Start to finish, write out the entries exactly, leaving the pictures aside.

** Opening Supplied information block **

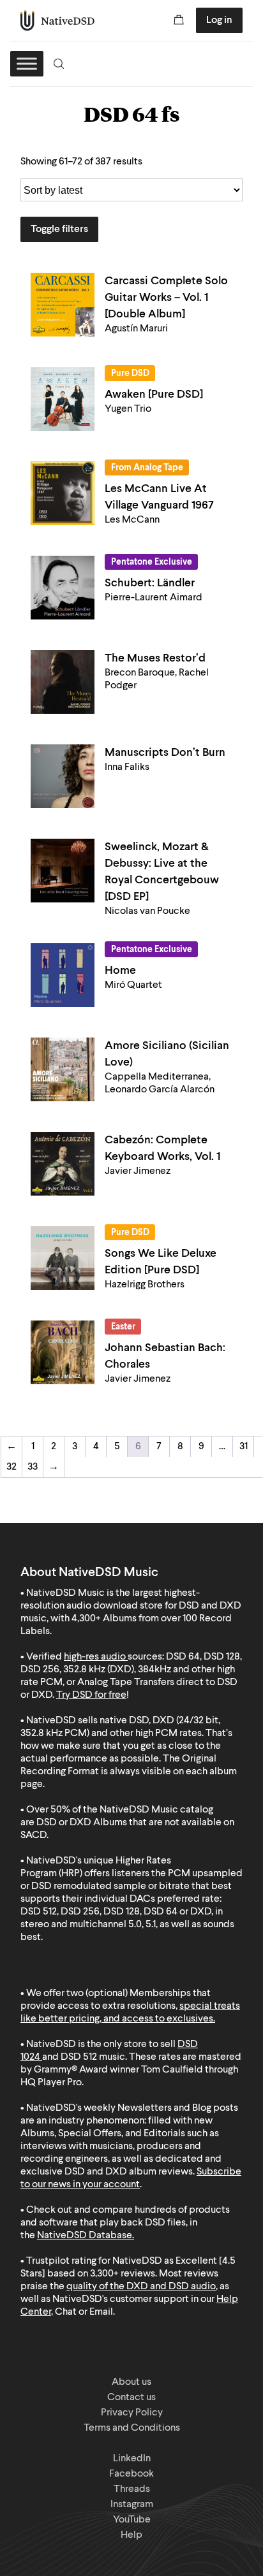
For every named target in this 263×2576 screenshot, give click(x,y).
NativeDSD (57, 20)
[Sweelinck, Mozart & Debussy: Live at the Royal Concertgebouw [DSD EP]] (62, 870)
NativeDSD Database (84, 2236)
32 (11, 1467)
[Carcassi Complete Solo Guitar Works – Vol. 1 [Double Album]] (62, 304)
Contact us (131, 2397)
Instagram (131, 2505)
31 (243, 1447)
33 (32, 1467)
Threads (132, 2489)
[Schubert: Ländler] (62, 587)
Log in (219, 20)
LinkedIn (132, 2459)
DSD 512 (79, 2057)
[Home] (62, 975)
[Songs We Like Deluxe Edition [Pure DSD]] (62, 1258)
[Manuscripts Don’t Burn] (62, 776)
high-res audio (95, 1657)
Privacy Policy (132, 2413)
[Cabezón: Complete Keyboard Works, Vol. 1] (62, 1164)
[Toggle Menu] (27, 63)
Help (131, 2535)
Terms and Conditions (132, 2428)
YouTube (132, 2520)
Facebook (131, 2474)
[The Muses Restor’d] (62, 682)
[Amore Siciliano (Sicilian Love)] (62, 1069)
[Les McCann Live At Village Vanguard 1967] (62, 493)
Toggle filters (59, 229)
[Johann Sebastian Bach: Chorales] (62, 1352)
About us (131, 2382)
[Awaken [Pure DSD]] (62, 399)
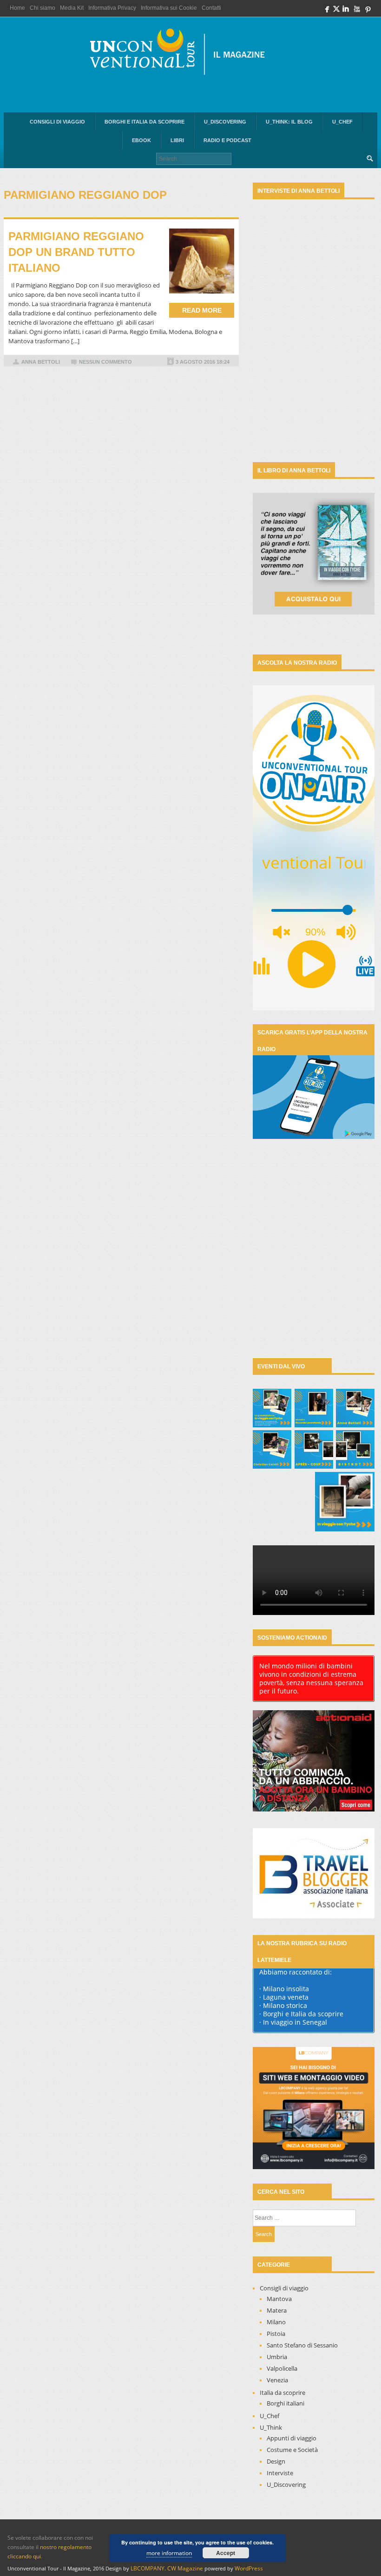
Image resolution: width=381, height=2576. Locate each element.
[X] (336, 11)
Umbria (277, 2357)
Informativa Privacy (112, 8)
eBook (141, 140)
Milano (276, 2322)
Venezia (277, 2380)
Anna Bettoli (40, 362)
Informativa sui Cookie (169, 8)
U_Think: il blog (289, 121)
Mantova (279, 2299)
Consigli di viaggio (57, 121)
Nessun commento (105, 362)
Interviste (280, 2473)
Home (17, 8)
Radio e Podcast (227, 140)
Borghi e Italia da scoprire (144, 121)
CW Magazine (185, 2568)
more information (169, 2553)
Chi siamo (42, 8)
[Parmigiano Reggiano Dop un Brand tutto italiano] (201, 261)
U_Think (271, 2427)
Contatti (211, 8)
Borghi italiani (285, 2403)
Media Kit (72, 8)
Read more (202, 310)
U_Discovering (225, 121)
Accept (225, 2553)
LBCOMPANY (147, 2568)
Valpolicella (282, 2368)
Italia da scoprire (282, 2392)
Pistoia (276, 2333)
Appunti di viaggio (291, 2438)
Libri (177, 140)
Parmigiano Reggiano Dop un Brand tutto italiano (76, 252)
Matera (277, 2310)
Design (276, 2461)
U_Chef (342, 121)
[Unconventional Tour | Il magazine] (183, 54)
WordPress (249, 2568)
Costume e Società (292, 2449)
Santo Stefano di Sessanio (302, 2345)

** Closing Supplied information block **

Your solution >>
For every named target in this 263×2576 screenshot, give click(x,y).
NativeDSD (57, 20)
[Sweelinck, Mozart & Debussy: Live at the Royal Concertgebouw [DSD EP]] (62, 870)
NativeDSD Database (84, 2236)
32 (11, 1467)
[Carcassi Complete Solo Guitar Works – Vol. 1 [Double Album]] (62, 304)
Contact us (131, 2397)
Instagram (131, 2505)
31 (243, 1447)
33 (32, 1467)
Threads (132, 2489)
[Schubert: Ländler] (62, 587)
Log in (219, 20)
LinkedIn (132, 2459)
DSD 512 (79, 2057)
[Home] (62, 975)
[Songs We Like Deluxe Edition [Pure DSD]] (62, 1258)
[Manuscripts Don’t Burn] (62, 776)
high-res audio (95, 1657)
Privacy Policy (132, 2413)
[Cabezón: Complete Keyboard Works, Vol. 1] (62, 1164)
[Toggle Menu] (27, 63)
Help (131, 2535)
Terms and Conditions (132, 2428)
YouTube (132, 2520)
Facebook (131, 2474)
[The Muses Restor’d] (62, 682)
[Amore Siciliano (Sicilian Love)] (62, 1069)
[Les McCann Live At Village Vanguard 1967] (62, 493)
Toggle filters (59, 229)
[Johann Sebastian Bach: Chorales] (62, 1352)
About us (131, 2382)
[Awaken [Pure DSD]] (62, 399)
Image resolution: width=381, height=2576. Locate each element.
[X] (336, 11)
Umbria (277, 2357)
Informativa Privacy (112, 8)
eBook (141, 140)
Milano (276, 2322)
Venezia (277, 2380)
Anna Bettoli (40, 362)
Informativa sui Cookie (169, 8)
U_Think: il blog (289, 121)
Mantova (279, 2299)
Consigli di viaggio (57, 121)
Nessun commento (105, 362)
Interviste (280, 2473)
Home (17, 8)
Radio e Podcast (227, 140)
Borghi e Italia da scoprire (144, 121)
CW Magazine (185, 2568)
more information (169, 2553)
Chi siamo (42, 8)
[Parmigiano Reggiano Dop un Brand tutto italiano] (201, 261)
U_Think (271, 2427)
Contatti (211, 8)
Borghi italiani (285, 2403)
Media Kit (72, 8)
Read more (202, 310)
U_Discovering (225, 121)
Accept (225, 2553)
LBCOMPANY (147, 2568)
Valpolicella (282, 2368)
Italia da scoprire (282, 2392)
Pistoia (276, 2333)
Appunti di viaggio (291, 2438)
Libri (177, 140)
Parmigiano Reggiano Dop un Brand tutto italiano (76, 252)
Matera (277, 2310)
Design (276, 2461)
U_Chef (342, 121)
[Unconventional Tour | Il magazine] (183, 54)
WordPress (249, 2568)
Costume e Società (292, 2449)
Santo Stefano di Sessanio (302, 2345)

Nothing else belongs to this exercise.